Extracted entries:
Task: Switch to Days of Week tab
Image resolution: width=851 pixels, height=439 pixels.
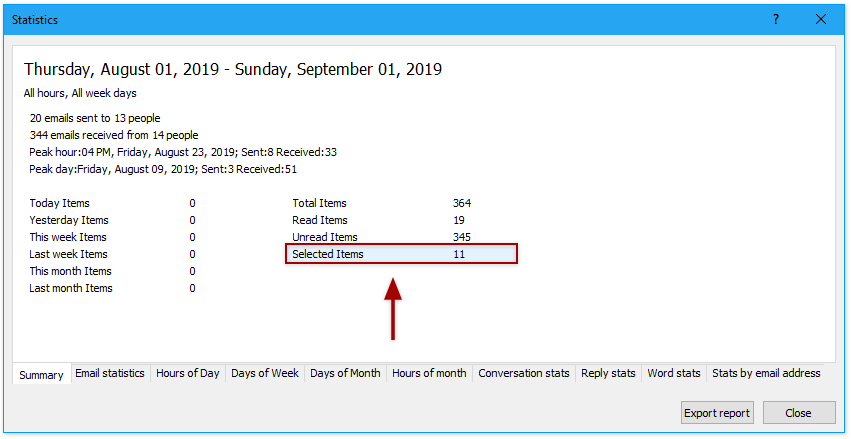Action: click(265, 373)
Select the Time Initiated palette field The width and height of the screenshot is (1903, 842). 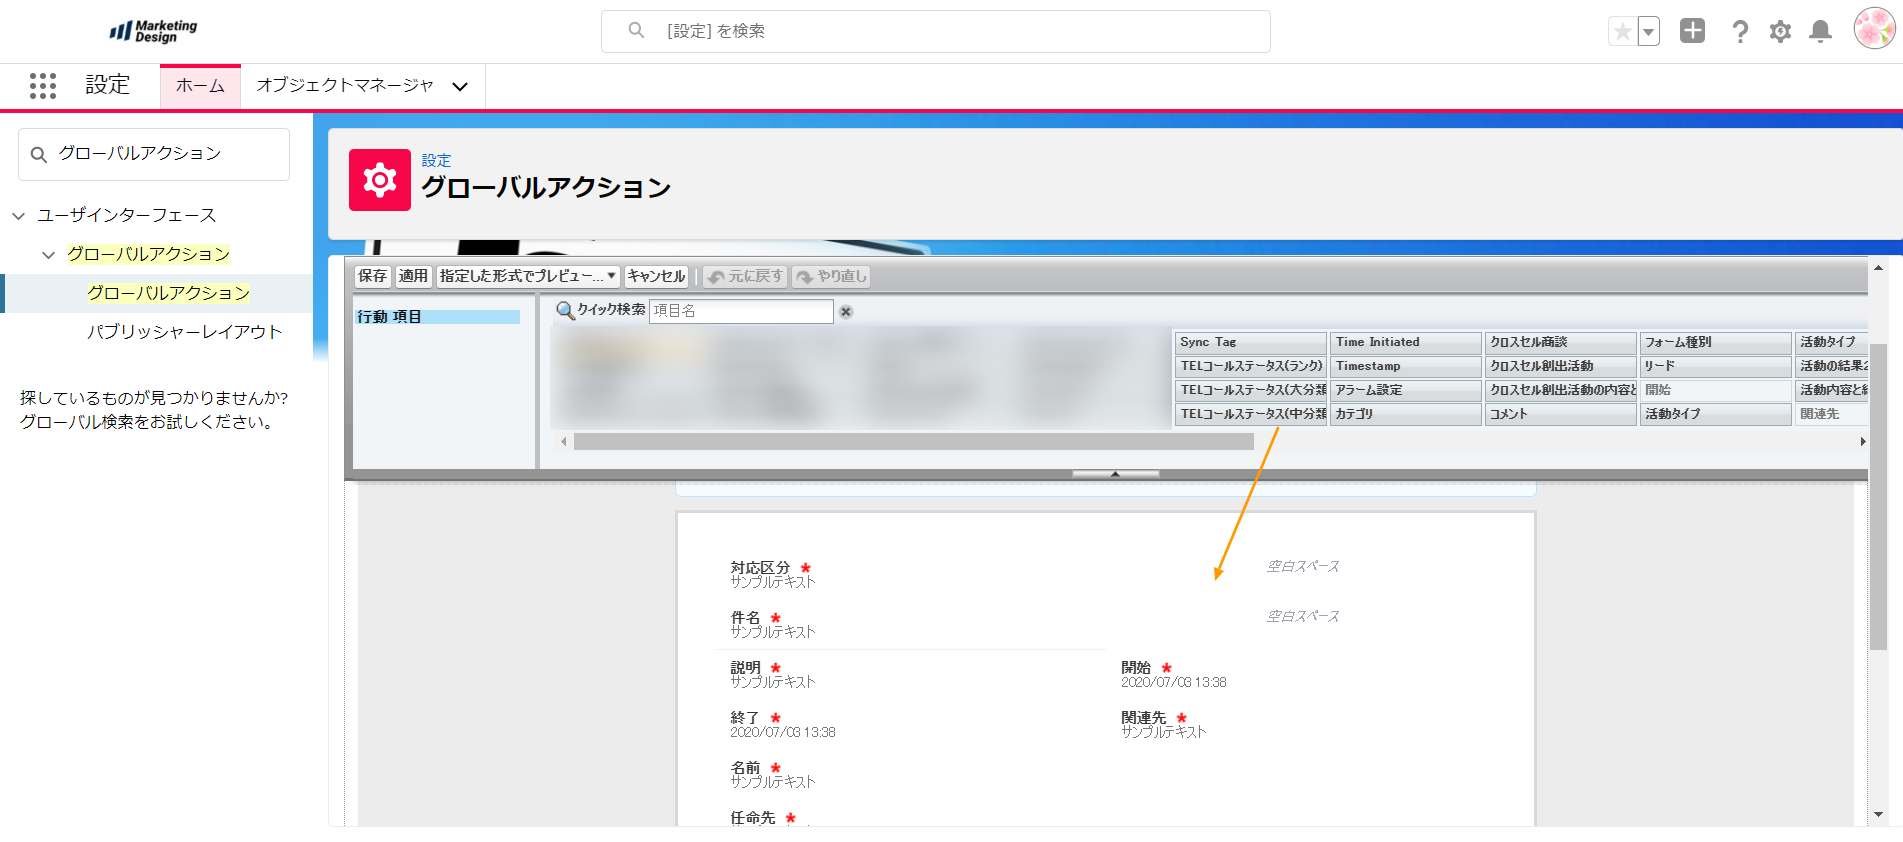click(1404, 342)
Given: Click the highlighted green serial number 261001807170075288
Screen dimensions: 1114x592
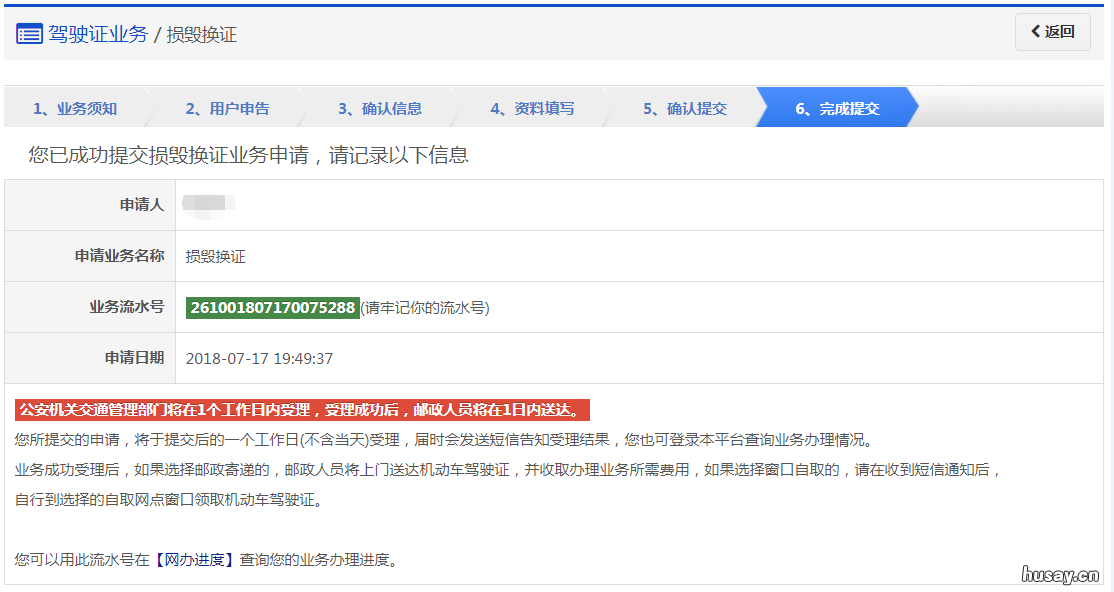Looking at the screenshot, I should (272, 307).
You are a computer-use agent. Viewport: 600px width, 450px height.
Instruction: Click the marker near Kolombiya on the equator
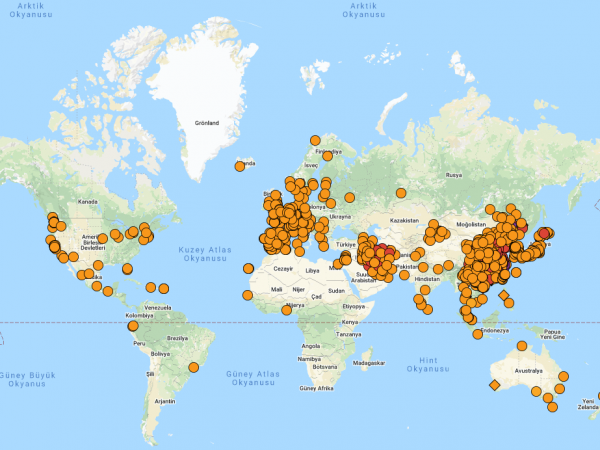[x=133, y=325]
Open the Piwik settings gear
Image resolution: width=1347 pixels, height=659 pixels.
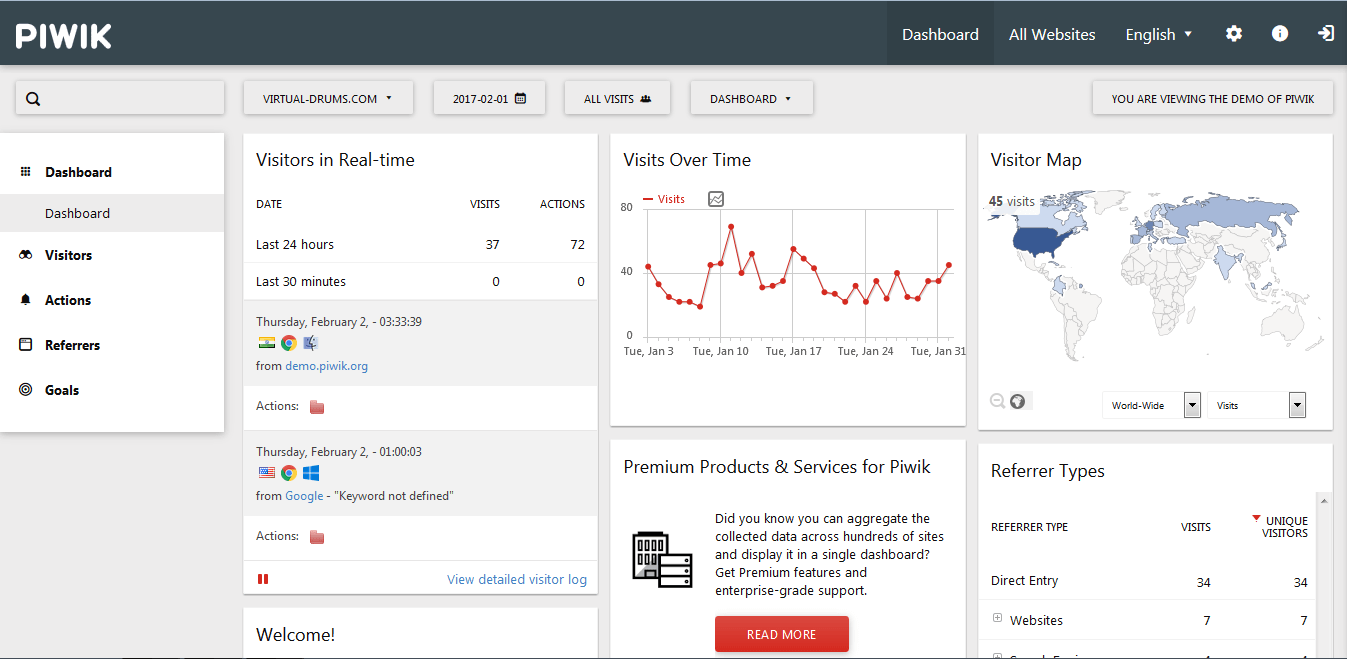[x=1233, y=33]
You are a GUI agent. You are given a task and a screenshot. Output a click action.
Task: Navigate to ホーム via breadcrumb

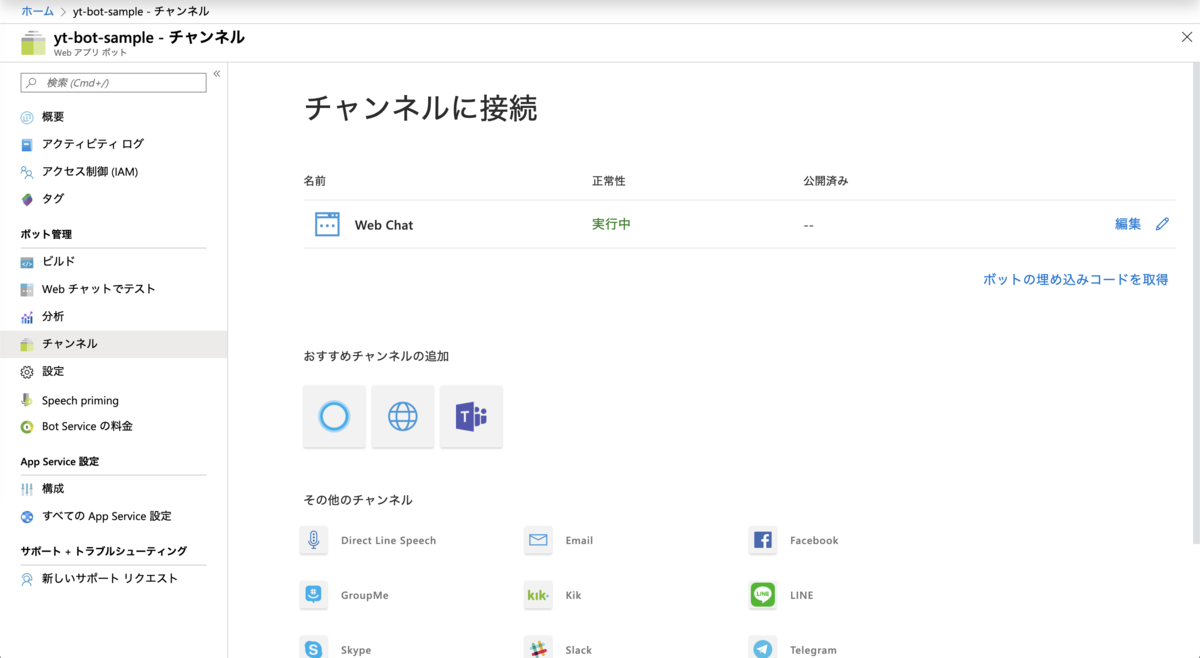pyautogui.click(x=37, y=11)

Exercise objective:
In the answer, give only the lines from the one containing "Instruction: Click the" through the end of the records above, each reproduced exactly. Include no pictures.

Exercise result:
Instruction: Click the marker near Kolombiya on the equator
[x=133, y=325]
Open the Piwik settings gear
Image resolution: width=1347 pixels, height=659 pixels.
[x=1233, y=33]
You are a GUI agent. You are given a task and a screenshot. Output a click action.
Task: Navigate to ホーム via breadcrumb

pyautogui.click(x=37, y=11)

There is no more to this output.